Im Rahmen der Jahreshauptversammlung wurde der aktuelle Vorstand bestätigt. Somit bleibt Martin Dechant Vorsitzender, seine Vorstandskollegen heißen Stefanie Walser, Simon Ender und Mario Wilfinger. Handlungsbedarf sieht der JWV-Vorstand bei der konsequenten Umsetzung der GmbH-Reform und bei der Erleichterung der Lohnebenkostenförderung.
Branchenmix im Vorstandsteam
Stefanie Walser, Simon Ender und Mario Wilfinger komplettieren den Vorstand rund um den wiedergewählten Vorsitzenden Martin Dechant. Stefanie Walser ist stellvertretende Geschäftsführerin des Familienunternehmens Walser Leder in Hohenems. Sie ist zuständig für den Einkauf, Personalführung sowie Marketing & Werbung. Simon Ender leitet in zweiter Generation die Ender Werbung in Lustenau. Das Familienunternehmen gehört seit 1969 zu den führenden Werbeagenturen des Landes und schaffte elf Mal in Folge den Sprung ins Jahrbuch der Werbung. Mario Wilfinger ist Geschäftsführer der Unternehmensgruppe Wilfinger Gastro & Freizeit. Wilfinger bewirtet drei gastronomische Einrichtungen im Kinocenter Cineplexx in Hohenems. Darüber hinaus gehören zur Wilfinger Gruppe unter anderem ein Cateringservice sowie ein Unterhaltungszentrum in St. Gallen und das Bowling-Eventcenter „Strike“ in Lauterach.

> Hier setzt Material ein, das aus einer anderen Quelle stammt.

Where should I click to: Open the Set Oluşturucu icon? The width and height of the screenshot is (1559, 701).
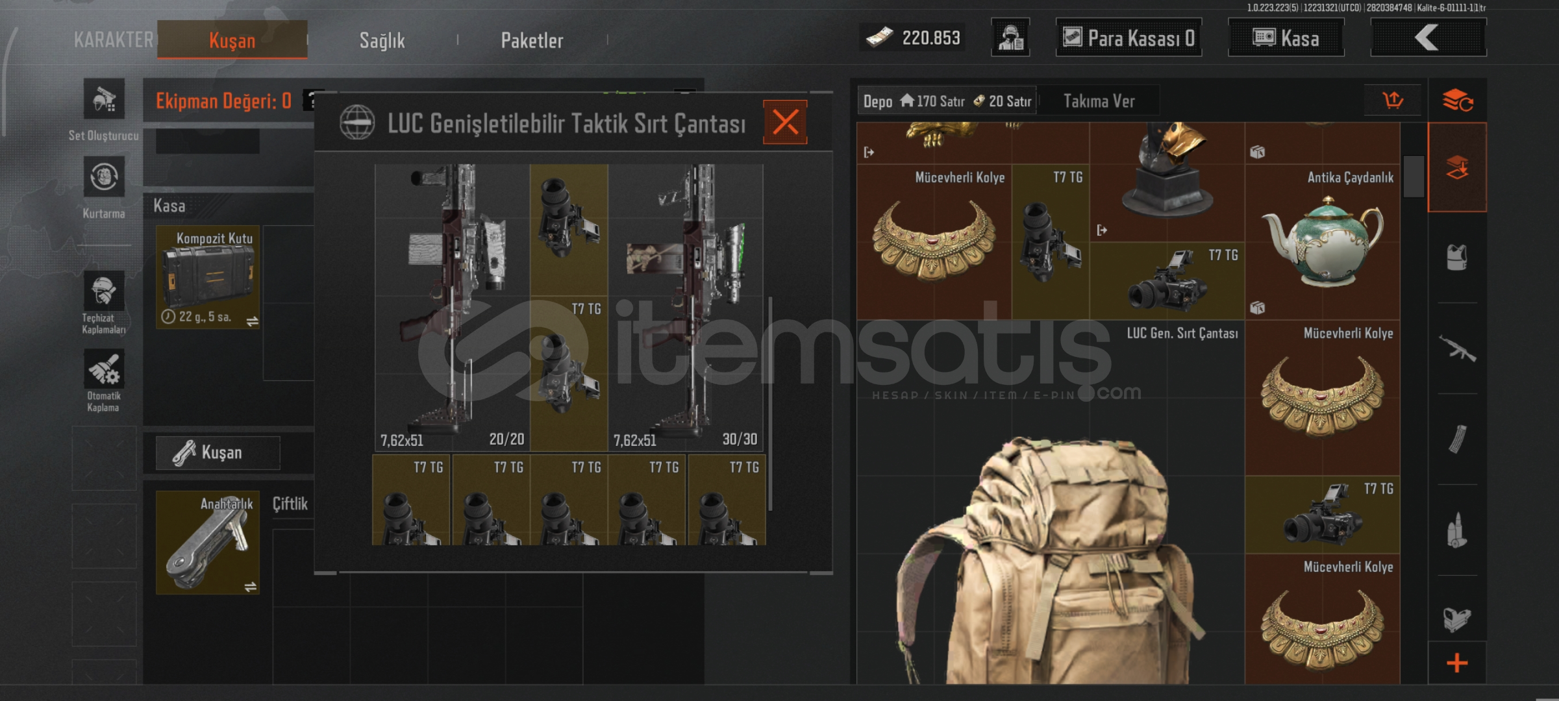coord(104,99)
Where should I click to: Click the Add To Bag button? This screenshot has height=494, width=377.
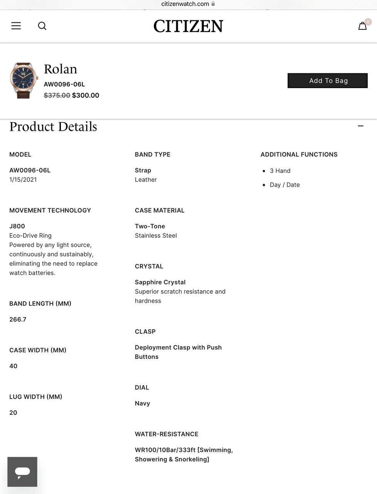click(x=328, y=81)
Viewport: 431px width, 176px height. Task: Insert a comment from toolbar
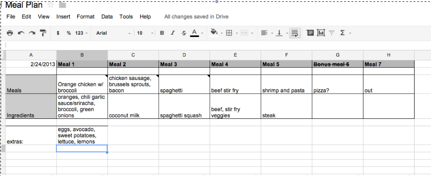(x=310, y=33)
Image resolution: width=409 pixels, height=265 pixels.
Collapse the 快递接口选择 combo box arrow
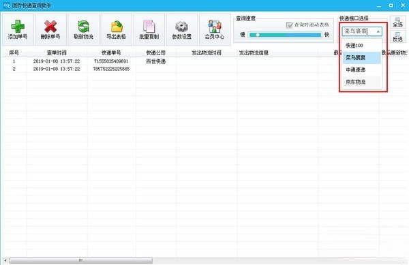[378, 31]
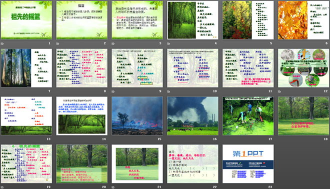Select the title slide 祖先的摇篮 thumbnail

(x=27, y=20)

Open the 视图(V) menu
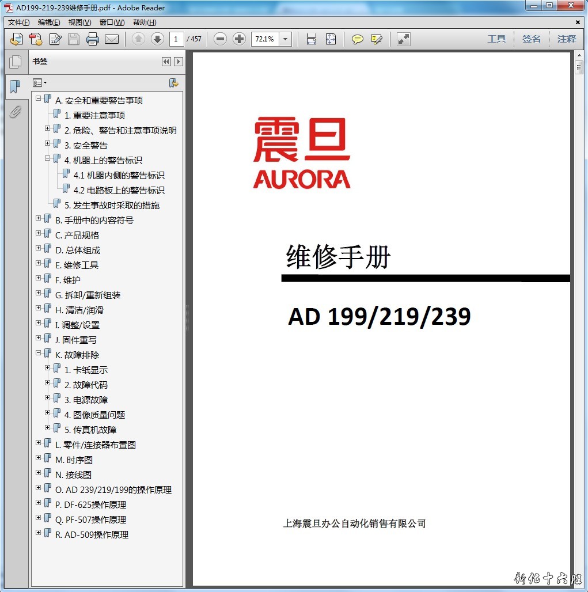79,22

So viele Mitglieder wie noch nie
Der eingeschlagene Weg der JWV scheint zu stimmen – im Vergleich zum Vorjahr steigerte sich die Mitgliederzahl erneut. Mit 420 zahlenden Mitgliedern ist die JWV wahrscheinlich das aktivste Netzwerk des Landes. 2009 haben wir 30 Veranstaltungen durchgeführt und konnte über 2000 Gäste begrüßen.
Handlungsbedarf bei GmbH-Reform und Lohnnebenkostenförderung
Der JWV geht es dabei vor allem um die Umsetzung der GmbH-Reform und eine Erleichterung bei der Lohnnebenkostenförderung von jungen Unternehmen. Die Ankündigung der 10.000 Euro GmbH gab es bereits im November 2009. Die Realisierung lässt aber weiterhin auf sich warten. Außerdem wird in diesem Zusammenhang eine generelle Reform des GmbH-Rechts und v. a. eine einfachere und kostengünstigere Gründung gefordert. Die Einführung der Lohnnebenkostenförderung wurde nur halbherzig umgesetzt. Mit der Einführung dieser Förderung ist der erste Schritt zwar getan, doch die daran geknüpften Bedingungen schränken die Effizienz dieser Maßnahme extrem ein. Wachstumswillige Unternehmen müssen unterstützt werden und dürfen nicht noch zusätzliche Stolpersteine in den Weg gelegt bekommen.